Still, some old-schoolers will always reply to work/family concerns with a reflexive rejection of women in the workplace: Traditionally, men didn't get to choose when or how long to work, the argument goes. Why should women get special treatment? Companies have to remain competitive!

But work/family issues aren't just women's issues; they're also workers' issues. As the Times observed, increasing numbers of men are also asking for flexible scheduling. The challenge, as Wolfe points out, is for companies to repackage that work for a more diverse employee base. Whether the solution is creative management, changes to company and client expectations, or some as-yet-undiscovered silver bullet, one thing is for sure: The present-day solution to work/family conflict is not dividing those responsibilities by gender.

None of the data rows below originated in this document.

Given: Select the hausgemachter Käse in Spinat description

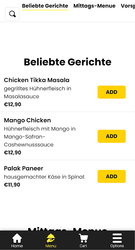Looking at the screenshot, I should tap(44, 177).
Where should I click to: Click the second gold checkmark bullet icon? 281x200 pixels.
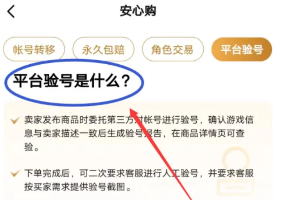tap(15, 174)
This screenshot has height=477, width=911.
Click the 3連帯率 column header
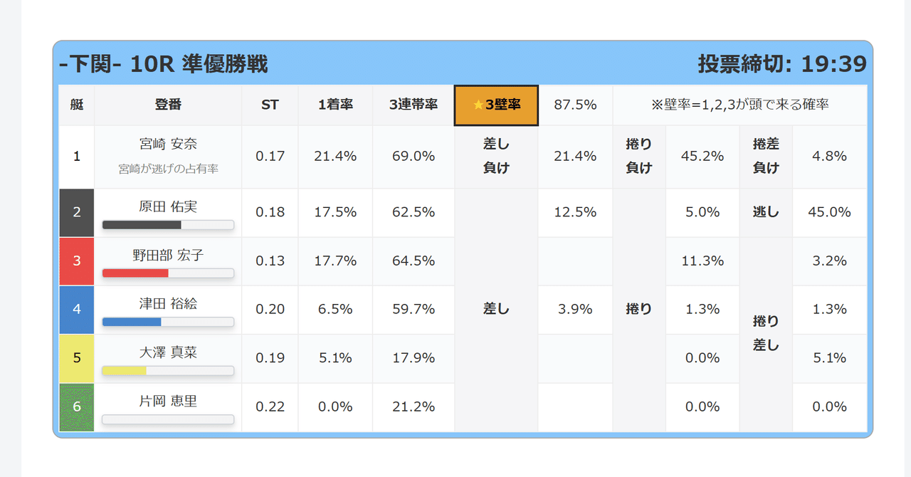point(414,105)
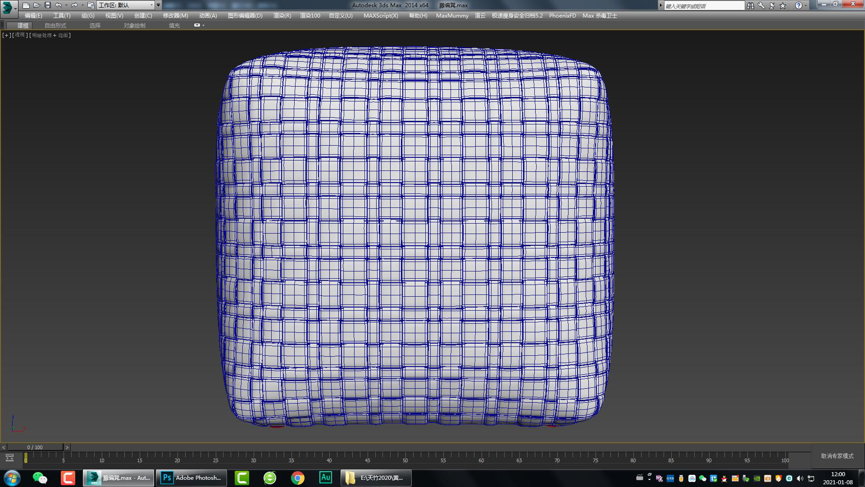This screenshot has height=487, width=865.
Task: Switch to the 自由形式 ribbon tab
Action: tap(55, 26)
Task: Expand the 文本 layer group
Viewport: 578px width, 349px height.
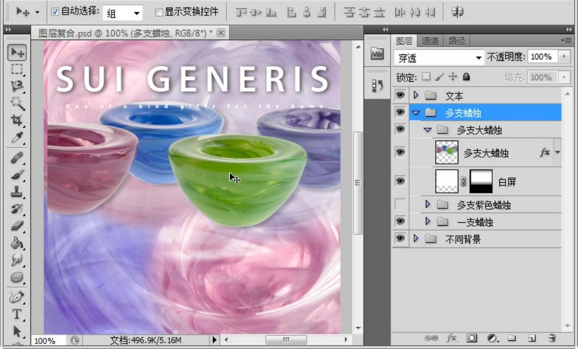Action: pos(416,95)

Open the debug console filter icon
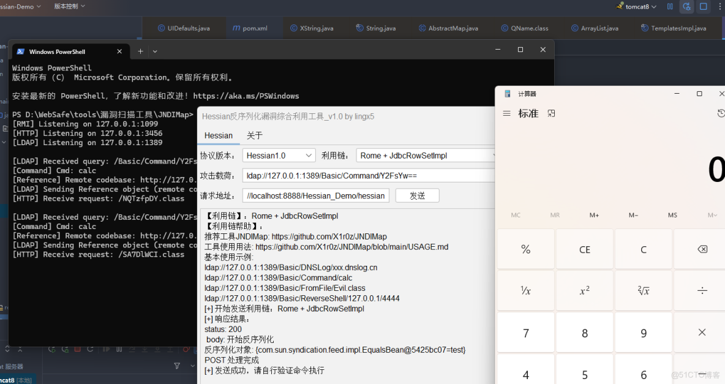178,366
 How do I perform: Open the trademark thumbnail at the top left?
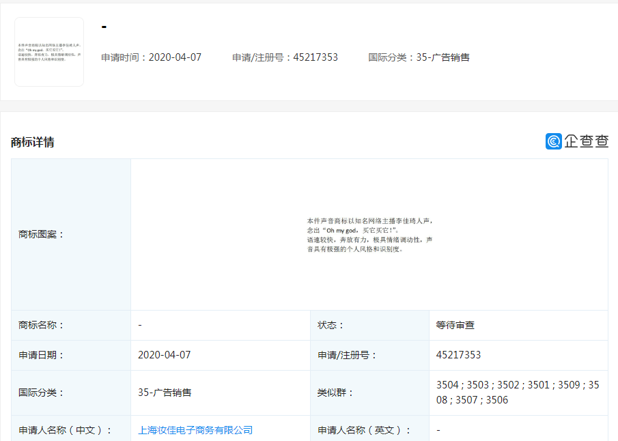(x=49, y=52)
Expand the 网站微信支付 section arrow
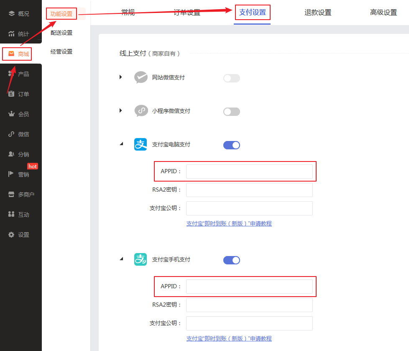Screen dimensions: 409x351 tap(121, 77)
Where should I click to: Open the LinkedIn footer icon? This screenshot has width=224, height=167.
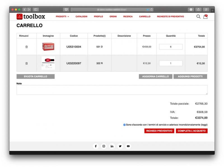(112, 146)
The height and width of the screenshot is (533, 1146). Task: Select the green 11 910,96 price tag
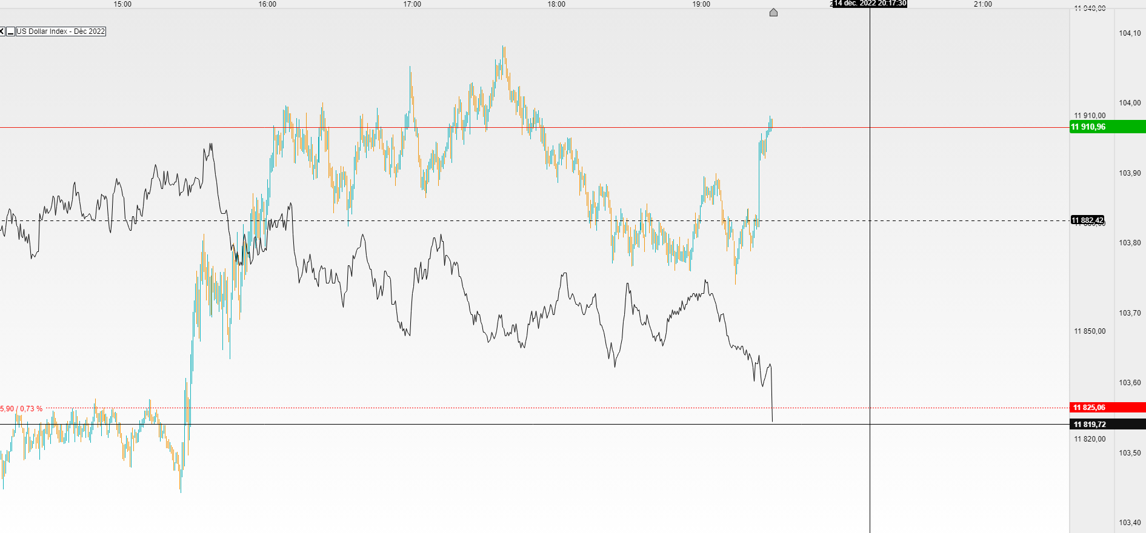[x=1107, y=127]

And the thing is, at least in theory, many companies agree. "Women remain the minority sex on the Street ... [but] the Street says it wants to change all of this," Anderson reported. "Not simply because it is socially expedient but because the financial world needs a diverse work force to make money and court clients -- especially when clients themselves are not homogeneous."


By Page Rockwell

Page Rockwell is Salon's editorial project manager.